Your Future is Our Business

Assistant Professor of Computational Media David Lee leads the Tech4Good Lab, directing research on scaling experiential education and supporting community collaboration at the intersection of computing and society. Seeking to build sustainable relationships with community partners and to offer experiential learning opportunities to undergraduates, Tech4Good recently started a pilot matchmaking program that pairs different community partners with capstone courses and student organizations on campus. Lee’s experience running the program prompted him to directly incorporate experiential learning into his course “Business Strategy and Information Systems,” which introduces students to the use and design of digital products to support businesses in achieving their goals. For the spring 2022 quarter, Lee structured the course around supporting Your Future is Our Business (YFIOB), a non-profit organization that participated in the pilot matchmaking program and on whose board he now sits.


Building relationships

YFIOB works with Santa Cruz County high schools and middle schools to offer students hands-on opportunities for improving academic and technical skills. Lee’s course was structured around supporting strategic assessment for YFIOB, and from there, developing projects to support identified needs. During the first six weeks of the quarter, students interviewed YFIOB leadership, members, and stakeholders in order to understand what they felt were the organization’s strengths, weaknesses, and areas of opportunity.

The students interviewed or surveyed over 40 people involved with YFIOB and generated two reports summarizing their findings. The reports facilitated conversation within YFIOB, surfacing ideas for projects that the students could develop in the remaining four weeks of the quarter. These included creating a database to streamline YFIOB’s engagement with volunteers using the application AirTable, extending the YFIOB website to support youth in exploring careers through over 100 one to three minute clips curated from YFIOB’s podcast interviews, and creating hi-fidelity designs for an application that makes career development for youth a fun, game-like experience. Lee designed the course to emphasize relationship-building with YFIOB and to address some of the challenges that engineering courses often face when engaging with the community. In particular, engineering courses tend to be technically oriented, sometimes at the expense of deep learning about the needs of the organizations they are hoping to serve.

Additionally, the time it takes to design and build out projects that deliver sustainable value can often exceed the duration of a college course. To counter this, Lee organized the entire course around a single partner, and had teams supporting both short-term and long-term projects. Short-term projects enable students to deliver immediate value to YFIOB, while those that require longer time frames can be passed on to following iterations of the class, other engineering courses, or to student teams within the lab.
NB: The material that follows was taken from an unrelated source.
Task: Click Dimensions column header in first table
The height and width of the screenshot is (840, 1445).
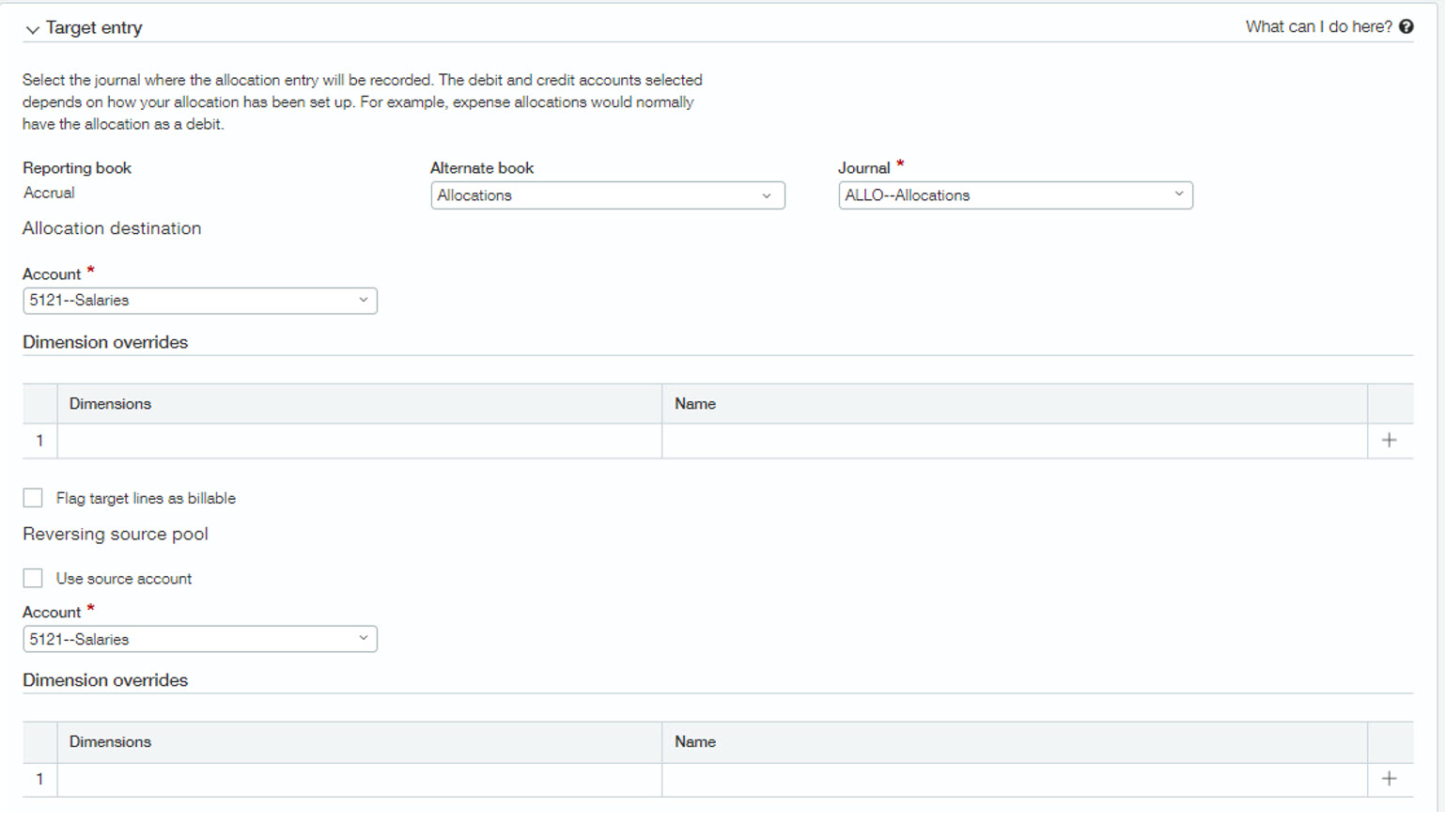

“In the fast changing job market, Professor Lee has created an opportunity for students to gain the experience needed in order for students to be able to succeed in their careers. Students need to be well rounded and devoted to the communities they will work in, because we know that investing in our community has a direct return on ones quality of life. This course does that, and we are thrilled to have been given the opportunity to work with the class. I hope to continue the partnership as it aligns perfectly with our mission. – Yvette Brooks, Executive Director of Your Future is our Business


“I’m really trying to make sure that there is a strong alignment between what students are learning and delivering something that is valuable for the organization. I think in engineering, it can sometimes be challenging because engineering courses are really technically-focused. The hope is that this work can actually be a foundation for supporting collaborations that typically don’t happen in the [discipline].” – David Lee

Experiential learning

Supporting students in developing their careers is also important to Lee, which is why the course centers on projects that both meet the needs of the organization and create real-world learning and skill development for undergraduates. Throughout the course, the students are mentored by a team of graduate and undergraduate students working with the Tech4Good Lab. These student mentors are now supporting Lee in digging into the literature on design and youth career development to scope out new research projects that align with YFIOB’s needs. Lee hopes that these early steps will help to lay the foundation for following iterations of the course and make it possible to connect the course outcomes to longer-running research teams for more sustained engagement and collaboration with community partners in the future.